### The request
Revise the rows below so that every instance of "Locate an element on the screen" reads "Find an element on the screen", leaving everything else as it stands.

### Data rows
++++

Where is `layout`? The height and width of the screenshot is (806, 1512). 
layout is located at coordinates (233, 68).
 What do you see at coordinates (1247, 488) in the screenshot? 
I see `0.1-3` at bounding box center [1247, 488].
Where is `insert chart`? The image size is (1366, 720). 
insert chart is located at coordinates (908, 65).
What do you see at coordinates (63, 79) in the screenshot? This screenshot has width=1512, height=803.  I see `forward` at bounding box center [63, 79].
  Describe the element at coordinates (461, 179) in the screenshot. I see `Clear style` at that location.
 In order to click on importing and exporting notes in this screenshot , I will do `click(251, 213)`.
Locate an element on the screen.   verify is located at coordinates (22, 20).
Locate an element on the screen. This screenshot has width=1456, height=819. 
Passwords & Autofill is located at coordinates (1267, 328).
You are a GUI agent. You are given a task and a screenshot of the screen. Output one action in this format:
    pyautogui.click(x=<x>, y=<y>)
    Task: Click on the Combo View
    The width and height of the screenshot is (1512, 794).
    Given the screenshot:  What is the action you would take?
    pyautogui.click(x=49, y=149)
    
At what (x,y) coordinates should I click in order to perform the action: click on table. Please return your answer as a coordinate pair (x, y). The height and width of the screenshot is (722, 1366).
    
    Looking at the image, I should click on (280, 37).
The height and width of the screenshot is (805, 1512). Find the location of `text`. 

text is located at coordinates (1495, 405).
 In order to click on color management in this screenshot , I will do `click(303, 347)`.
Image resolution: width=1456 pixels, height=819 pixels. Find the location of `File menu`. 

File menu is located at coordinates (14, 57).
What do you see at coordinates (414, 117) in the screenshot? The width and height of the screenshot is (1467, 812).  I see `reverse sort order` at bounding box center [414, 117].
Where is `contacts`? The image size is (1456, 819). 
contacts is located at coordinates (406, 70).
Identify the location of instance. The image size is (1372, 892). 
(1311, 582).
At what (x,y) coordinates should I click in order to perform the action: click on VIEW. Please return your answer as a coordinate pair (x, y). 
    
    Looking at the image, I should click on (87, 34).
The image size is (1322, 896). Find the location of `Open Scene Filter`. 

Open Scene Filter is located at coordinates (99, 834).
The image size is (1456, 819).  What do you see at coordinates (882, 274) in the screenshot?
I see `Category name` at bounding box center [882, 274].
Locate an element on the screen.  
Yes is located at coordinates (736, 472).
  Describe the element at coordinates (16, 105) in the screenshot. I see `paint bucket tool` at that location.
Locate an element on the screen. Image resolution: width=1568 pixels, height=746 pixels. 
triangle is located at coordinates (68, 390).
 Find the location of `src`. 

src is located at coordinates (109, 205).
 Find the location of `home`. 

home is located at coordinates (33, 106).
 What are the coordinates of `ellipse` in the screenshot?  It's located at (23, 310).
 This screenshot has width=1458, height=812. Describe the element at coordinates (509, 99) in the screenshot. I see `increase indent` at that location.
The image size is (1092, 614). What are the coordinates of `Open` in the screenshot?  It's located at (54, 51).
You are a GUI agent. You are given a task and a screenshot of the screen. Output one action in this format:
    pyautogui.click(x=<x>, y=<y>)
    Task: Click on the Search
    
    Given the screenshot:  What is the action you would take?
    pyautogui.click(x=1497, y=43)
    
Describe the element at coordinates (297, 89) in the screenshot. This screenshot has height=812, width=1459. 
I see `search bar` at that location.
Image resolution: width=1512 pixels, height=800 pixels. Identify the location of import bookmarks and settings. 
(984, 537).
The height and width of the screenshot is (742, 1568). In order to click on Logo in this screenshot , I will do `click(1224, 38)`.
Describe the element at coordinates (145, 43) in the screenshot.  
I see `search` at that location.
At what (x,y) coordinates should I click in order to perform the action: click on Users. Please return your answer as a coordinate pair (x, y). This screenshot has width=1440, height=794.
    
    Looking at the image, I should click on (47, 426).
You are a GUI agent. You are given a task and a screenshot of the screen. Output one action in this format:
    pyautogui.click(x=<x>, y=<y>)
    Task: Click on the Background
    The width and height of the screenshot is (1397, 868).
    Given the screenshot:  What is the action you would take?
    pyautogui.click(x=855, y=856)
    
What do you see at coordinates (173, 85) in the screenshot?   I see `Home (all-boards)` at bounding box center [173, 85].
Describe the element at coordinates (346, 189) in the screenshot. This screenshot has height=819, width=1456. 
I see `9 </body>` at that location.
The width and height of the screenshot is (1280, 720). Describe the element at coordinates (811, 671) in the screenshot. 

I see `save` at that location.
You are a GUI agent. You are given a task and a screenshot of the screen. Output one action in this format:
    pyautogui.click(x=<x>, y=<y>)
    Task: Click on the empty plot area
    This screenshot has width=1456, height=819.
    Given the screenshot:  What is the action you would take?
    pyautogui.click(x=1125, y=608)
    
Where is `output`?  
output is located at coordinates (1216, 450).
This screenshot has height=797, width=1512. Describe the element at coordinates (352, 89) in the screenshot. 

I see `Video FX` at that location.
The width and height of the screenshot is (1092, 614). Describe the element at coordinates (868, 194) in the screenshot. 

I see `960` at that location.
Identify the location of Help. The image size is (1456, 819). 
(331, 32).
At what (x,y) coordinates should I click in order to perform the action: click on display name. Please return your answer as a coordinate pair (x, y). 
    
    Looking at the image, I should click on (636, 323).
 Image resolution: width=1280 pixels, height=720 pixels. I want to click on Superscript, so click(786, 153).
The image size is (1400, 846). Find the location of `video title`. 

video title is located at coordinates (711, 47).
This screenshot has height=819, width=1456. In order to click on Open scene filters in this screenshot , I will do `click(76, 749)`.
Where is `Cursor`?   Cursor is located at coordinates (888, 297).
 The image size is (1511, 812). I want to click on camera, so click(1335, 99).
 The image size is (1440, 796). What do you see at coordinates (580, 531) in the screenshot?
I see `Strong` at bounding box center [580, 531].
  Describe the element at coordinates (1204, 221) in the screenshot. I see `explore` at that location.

++++

### The result
Where is `layout`? The height and width of the screenshot is (806, 1512). 
layout is located at coordinates (233, 68).
 What do you see at coordinates (1247, 488) in the screenshot? 
I see `0.1-3` at bounding box center [1247, 488].
Where is `insert chart`? The image size is (1366, 720). 
insert chart is located at coordinates (908, 65).
What do you see at coordinates (63, 79) in the screenshot? This screenshot has width=1512, height=803.  I see `forward` at bounding box center [63, 79].
  Describe the element at coordinates (461, 179) in the screenshot. I see `Clear style` at that location.
 In order to click on importing and exporting notes in this screenshot , I will do `click(251, 213)`.
Find an element on the screen.   verify is located at coordinates (22, 20).
Find an element on the screen. This screenshot has width=1456, height=819. 
Passwords & Autofill is located at coordinates (1267, 328).
You are a GUI agent. You are given a task and a screenshot of the screen. Output one action in this format:
    pyautogui.click(x=<x>, y=<y>)
    Task: Click on the Combo View
    The width and height of the screenshot is (1512, 794).
    Given the screenshot:  What is the action you would take?
    pyautogui.click(x=49, y=149)
    
At what (x,y) coordinates should I click in order to perform the action: click on table. Please return your answer as a coordinate pair (x, y). The height and width of the screenshot is (722, 1366).
    
    Looking at the image, I should click on (280, 37).
The height and width of the screenshot is (805, 1512). Find the location of `text`. 

text is located at coordinates (1495, 405).
 In order to click on color management in this screenshot , I will do `click(303, 347)`.
Image resolution: width=1456 pixels, height=819 pixels. Find the location of `File menu`. 

File menu is located at coordinates (14, 57).
What do you see at coordinates (414, 117) in the screenshot? The width and height of the screenshot is (1467, 812).  I see `reverse sort order` at bounding box center [414, 117].
Where is `contacts`? The image size is (1456, 819). 
contacts is located at coordinates (406, 70).
Identify the location of instance. The image size is (1372, 892). 
(1311, 582).
At what (x,y) coordinates should I click in order to perform the action: click on VIEW. Please return your answer as a coordinate pair (x, y). 
    
    Looking at the image, I should click on (87, 34).
The image size is (1322, 896). Find the location of `Open Scene Filter`. 

Open Scene Filter is located at coordinates (99, 834).
The image size is (1456, 819).  What do you see at coordinates (882, 274) in the screenshot?
I see `Category name` at bounding box center [882, 274].
Find an element on the screen.  
Yes is located at coordinates (736, 472).
  Describe the element at coordinates (16, 105) in the screenshot. I see `paint bucket tool` at that location.
Find an element on the screen. Image resolution: width=1568 pixels, height=746 pixels. 
triangle is located at coordinates (68, 390).
 Find the location of `src`. 

src is located at coordinates (109, 205).
 Find the location of `home`. 

home is located at coordinates (33, 106).
 What are the coordinates of `ellipse` in the screenshot?  It's located at (23, 310).
 This screenshot has width=1458, height=812. Describe the element at coordinates (509, 99) in the screenshot. I see `increase indent` at that location.
The image size is (1092, 614). What are the coordinates of `Open` in the screenshot?  It's located at (54, 51).
You are a GUI agent. You are given a task and a screenshot of the screen. Output one action in this format:
    pyautogui.click(x=<x>, y=<y>)
    Task: Click on the Search
    
    Given the screenshot:  What is the action you would take?
    pyautogui.click(x=1497, y=43)
    
Describe the element at coordinates (297, 89) in the screenshot. This screenshot has height=812, width=1459. 
I see `search bar` at that location.
Image resolution: width=1512 pixels, height=800 pixels. Identify the location of import bookmarks and settings. 
(984, 537).
The height and width of the screenshot is (742, 1568). In order to click on Logo in this screenshot , I will do `click(1224, 38)`.
Describe the element at coordinates (145, 43) in the screenshot.  
I see `search` at that location.
At what (x,y) coordinates should I click in order to perform the action: click on Users. Please return your answer as a coordinate pair (x, y). This screenshot has width=1440, height=794.
    
    Looking at the image, I should click on (47, 426).
You are a GUI agent. You are given a task and a screenshot of the screen. Output one action in this format:
    pyautogui.click(x=<x>, y=<y>)
    Task: Click on the Background
    The width and height of the screenshot is (1397, 868).
    Given the screenshot:  What is the action you would take?
    pyautogui.click(x=855, y=856)
    
What do you see at coordinates (173, 85) in the screenshot?   I see `Home (all-boards)` at bounding box center [173, 85].
Describe the element at coordinates (346, 189) in the screenshot. This screenshot has height=819, width=1456. 
I see `9 </body>` at that location.
The width and height of the screenshot is (1280, 720). Describe the element at coordinates (811, 671) in the screenshot. 

I see `save` at that location.
You are a GUI agent. You are given a task and a screenshot of the screen. Output one action in this format:
    pyautogui.click(x=<x>, y=<y>)
    Task: Click on the empty plot area
    This screenshot has width=1456, height=819.
    Given the screenshot:  What is the action you would take?
    pyautogui.click(x=1125, y=608)
    
Where is `output`?  
output is located at coordinates (1216, 450).
This screenshot has height=797, width=1512. Describe the element at coordinates (352, 89) in the screenshot. 

I see `Video FX` at that location.
The width and height of the screenshot is (1092, 614). Describe the element at coordinates (868, 194) in the screenshot. 

I see `960` at that location.
Identify the location of Help. The image size is (1456, 819). 
(331, 32).
At what (x,y) coordinates should I click in order to perform the action: click on display name. Please return your answer as a coordinate pair (x, y). 
    
    Looking at the image, I should click on (636, 323).
 Image resolution: width=1280 pixels, height=720 pixels. I want to click on Superscript, so click(786, 153).
The image size is (1400, 846). Find the location of `video title`. 

video title is located at coordinates (711, 47).
This screenshot has height=819, width=1456. In order to click on Open scene filters in this screenshot , I will do `click(76, 749)`.
Where is `Cursor`?   Cursor is located at coordinates (888, 297).
 The image size is (1511, 812). I want to click on camera, so click(1335, 99).
 The image size is (1440, 796). What do you see at coordinates (580, 531) in the screenshot?
I see `Strong` at bounding box center [580, 531].
  Describe the element at coordinates (1204, 221) in the screenshot. I see `explore` at that location.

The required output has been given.